Printed Circuit Board Drilling
Drilling PCB boards for through-hole components demands sub-millimetre accuracy and bits as small as 0.5 mm — far too delicate for a hand drill. The JT0's 400 to 4,500 RPM variable speed and 0.3 to 4 mm chuck handle PCB work confidently, producing clean, perpendicular holes without tearing the copper traces or cracking the fibreglass substrate. The compact size means it fits right on the electronics bench next to your soldering station.
Jewellery Making and Metal Craft
Drilling precise holes in silver, brass, copper, or aluminium sheet for earring posts, pendant bails, and rivet settings requires a steady hand and a slow, controlled spindle speed. The 400 RPM minimum speed prevents the bit from skating across the metal surface, and the 13 mm stroke is ample for sheet metal and small cast components. The aluminium body wipes clean easily after a session with metal dust and polishing compound.
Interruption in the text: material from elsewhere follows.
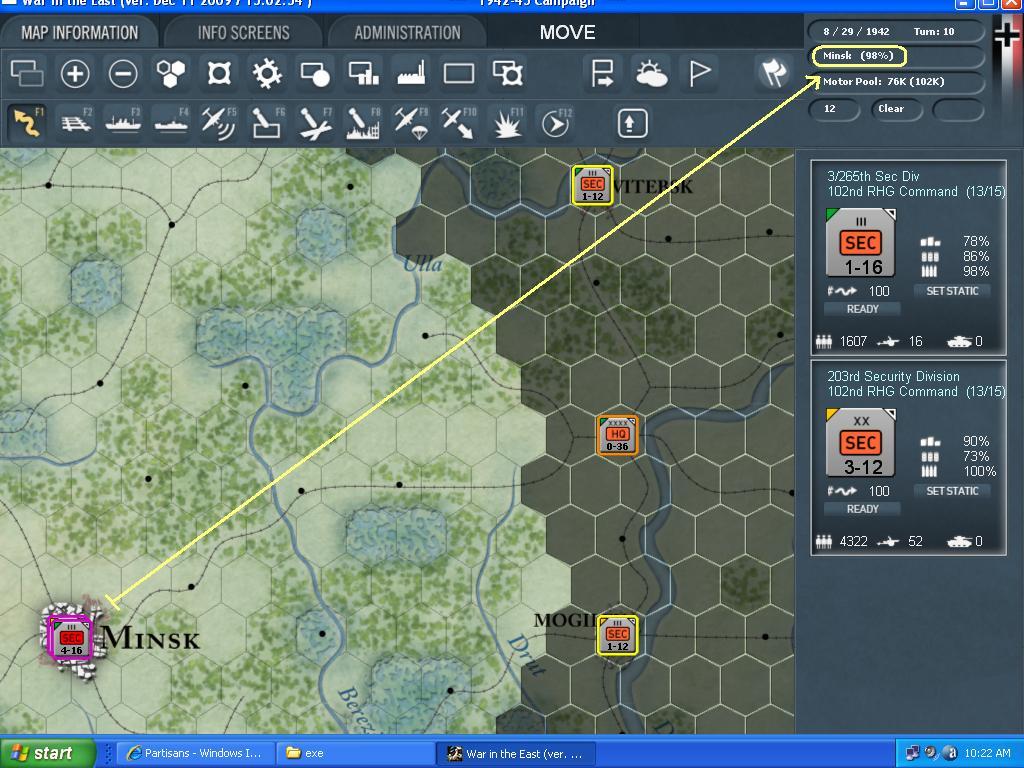The height and width of the screenshot is (768, 1024).
Task: Click the READY status bar of 3/265th Sec Div
Action: click(x=862, y=309)
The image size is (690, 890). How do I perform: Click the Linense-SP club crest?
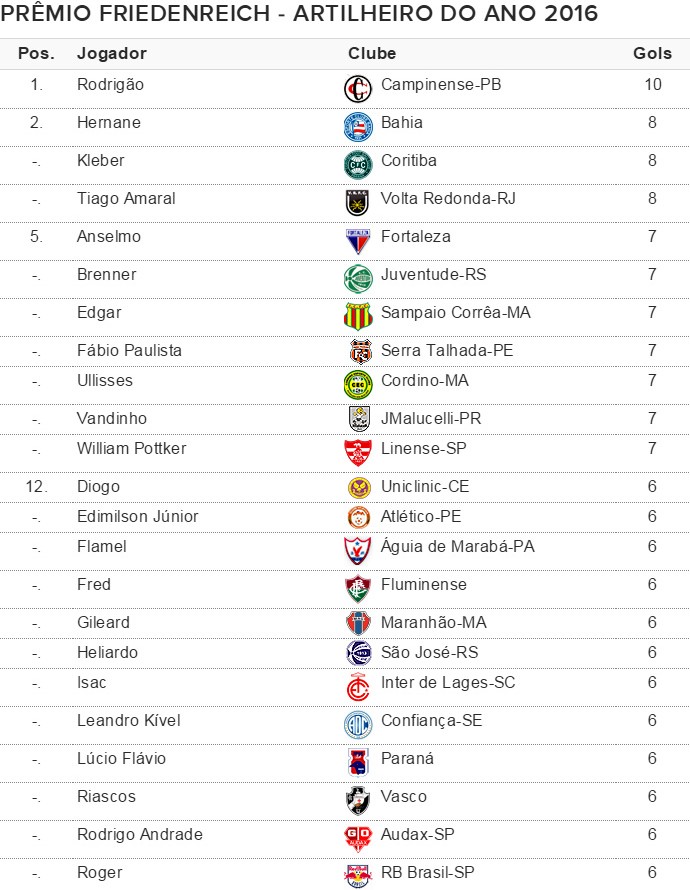tap(358, 453)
Model and Miniature Building
Scale modellers working with plastic, resin, wood, and thin metal frequently need to drill tiny, precisely placed holes for rigging, pins, hinges, and detail parts. The ability to lower the bit with a feed lever rather than freehand gives far better placement accuracy, and the small footprint means it coexists peacefully with paints, glue, and the organised chaos of a modelling workstation.
Resin and Acrylic Craft Drilling
Drilling into cured resin or acrylic for jewellery findings, keychains, or decorative pieces is notoriously tricky — too much speed and the material melts; too much pressure and it cracks. The JT0's variable speed and light, controlled feed let you drill cleanly through resin without heat buildup or chipping at the exit point. The 4 mm maximum bit size covers the most common finding post diameters.
Small Woodworking and Inlay Work
For luthiers drilling tuner holes, marquetry artists creating inlay recesses, or furniture restorers drilling pilot holes for tiny brass screws, a full-size drill press is overkill and often lacks the fine speed control. The JT0 handles these light woodworking tasks with finesse — though it is worth noting that the 4 mm capacity limits it to small bits, and hardwoods like oak or maple will need patience and slow feed rates.